### Data listing ###

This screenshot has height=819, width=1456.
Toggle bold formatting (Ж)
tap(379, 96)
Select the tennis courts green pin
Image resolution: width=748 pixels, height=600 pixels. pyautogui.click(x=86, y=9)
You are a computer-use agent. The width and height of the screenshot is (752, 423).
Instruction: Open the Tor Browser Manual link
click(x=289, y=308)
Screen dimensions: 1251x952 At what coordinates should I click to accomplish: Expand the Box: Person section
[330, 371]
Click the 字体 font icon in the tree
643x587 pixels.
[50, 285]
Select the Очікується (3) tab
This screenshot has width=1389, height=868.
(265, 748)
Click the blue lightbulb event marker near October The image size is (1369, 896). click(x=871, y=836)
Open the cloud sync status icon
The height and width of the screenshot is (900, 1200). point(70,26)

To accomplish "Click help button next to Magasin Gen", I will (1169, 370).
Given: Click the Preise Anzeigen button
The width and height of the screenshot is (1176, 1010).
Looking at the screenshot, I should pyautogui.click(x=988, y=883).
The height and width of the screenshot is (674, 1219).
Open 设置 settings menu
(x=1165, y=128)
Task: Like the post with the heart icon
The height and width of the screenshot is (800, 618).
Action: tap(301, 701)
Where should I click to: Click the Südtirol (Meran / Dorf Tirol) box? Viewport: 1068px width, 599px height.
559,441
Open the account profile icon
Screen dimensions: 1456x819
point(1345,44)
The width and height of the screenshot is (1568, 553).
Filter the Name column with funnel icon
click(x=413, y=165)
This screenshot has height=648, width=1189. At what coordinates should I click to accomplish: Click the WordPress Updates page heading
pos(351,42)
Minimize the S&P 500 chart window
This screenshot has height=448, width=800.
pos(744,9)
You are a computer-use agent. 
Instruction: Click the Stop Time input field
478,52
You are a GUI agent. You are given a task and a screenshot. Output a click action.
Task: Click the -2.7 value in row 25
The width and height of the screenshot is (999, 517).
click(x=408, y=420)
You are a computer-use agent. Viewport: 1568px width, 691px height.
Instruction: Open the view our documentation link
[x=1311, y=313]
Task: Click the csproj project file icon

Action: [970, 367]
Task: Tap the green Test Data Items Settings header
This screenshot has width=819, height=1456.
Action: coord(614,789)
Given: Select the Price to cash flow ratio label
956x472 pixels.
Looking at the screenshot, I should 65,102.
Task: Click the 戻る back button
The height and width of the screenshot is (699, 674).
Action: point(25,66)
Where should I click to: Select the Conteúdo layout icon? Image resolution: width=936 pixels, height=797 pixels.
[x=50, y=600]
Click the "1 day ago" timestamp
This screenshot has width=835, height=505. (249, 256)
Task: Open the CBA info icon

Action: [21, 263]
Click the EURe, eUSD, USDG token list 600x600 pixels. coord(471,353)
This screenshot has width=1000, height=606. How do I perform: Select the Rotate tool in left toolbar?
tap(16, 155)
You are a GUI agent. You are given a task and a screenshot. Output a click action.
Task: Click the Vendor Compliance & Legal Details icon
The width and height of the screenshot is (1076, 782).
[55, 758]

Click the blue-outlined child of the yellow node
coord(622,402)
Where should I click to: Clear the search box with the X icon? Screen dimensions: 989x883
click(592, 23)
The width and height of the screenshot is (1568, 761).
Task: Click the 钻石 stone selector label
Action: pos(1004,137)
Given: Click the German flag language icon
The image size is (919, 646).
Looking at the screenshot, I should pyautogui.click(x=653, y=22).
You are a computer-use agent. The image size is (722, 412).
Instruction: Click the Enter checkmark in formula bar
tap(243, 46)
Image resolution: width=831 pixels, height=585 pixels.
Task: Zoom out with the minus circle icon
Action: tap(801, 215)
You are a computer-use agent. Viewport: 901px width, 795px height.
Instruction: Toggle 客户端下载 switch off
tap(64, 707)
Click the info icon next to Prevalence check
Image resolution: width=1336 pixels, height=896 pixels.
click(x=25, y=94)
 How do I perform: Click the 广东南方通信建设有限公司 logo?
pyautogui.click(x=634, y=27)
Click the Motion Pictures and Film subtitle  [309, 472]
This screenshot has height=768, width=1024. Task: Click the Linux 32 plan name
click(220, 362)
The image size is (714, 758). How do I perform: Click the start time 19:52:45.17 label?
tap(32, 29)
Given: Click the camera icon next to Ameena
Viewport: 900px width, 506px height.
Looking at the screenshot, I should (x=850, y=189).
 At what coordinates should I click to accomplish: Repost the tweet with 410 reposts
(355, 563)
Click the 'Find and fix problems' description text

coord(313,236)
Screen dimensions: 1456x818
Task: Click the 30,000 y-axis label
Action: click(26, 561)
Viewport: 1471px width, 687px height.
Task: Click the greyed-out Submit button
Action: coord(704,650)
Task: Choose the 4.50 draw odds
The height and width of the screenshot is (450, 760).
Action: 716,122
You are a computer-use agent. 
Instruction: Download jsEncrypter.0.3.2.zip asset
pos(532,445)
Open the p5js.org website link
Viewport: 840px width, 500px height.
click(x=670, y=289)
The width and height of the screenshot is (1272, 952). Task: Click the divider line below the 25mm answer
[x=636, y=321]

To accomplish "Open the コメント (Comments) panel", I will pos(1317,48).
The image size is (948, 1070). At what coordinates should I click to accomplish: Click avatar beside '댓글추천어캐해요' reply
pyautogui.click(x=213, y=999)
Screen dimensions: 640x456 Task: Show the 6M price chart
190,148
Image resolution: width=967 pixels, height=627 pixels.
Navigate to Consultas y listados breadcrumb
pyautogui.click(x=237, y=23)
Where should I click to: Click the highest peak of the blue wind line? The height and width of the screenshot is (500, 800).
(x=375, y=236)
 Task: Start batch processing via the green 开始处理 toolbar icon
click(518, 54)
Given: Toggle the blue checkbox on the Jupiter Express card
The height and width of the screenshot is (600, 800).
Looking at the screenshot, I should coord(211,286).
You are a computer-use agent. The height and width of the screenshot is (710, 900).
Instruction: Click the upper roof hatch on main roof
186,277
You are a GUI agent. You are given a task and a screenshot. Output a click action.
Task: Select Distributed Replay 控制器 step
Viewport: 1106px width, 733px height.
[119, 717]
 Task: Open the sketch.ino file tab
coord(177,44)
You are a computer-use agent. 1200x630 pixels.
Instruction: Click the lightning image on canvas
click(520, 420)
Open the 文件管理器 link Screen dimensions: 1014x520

###

Show every line from the listing that contains "will".

To accomplish "Click help button next to Magasin Gen", I will (1169, 370).
To accomplish "Open the コメント (Comments) panel", I will pos(1317,48).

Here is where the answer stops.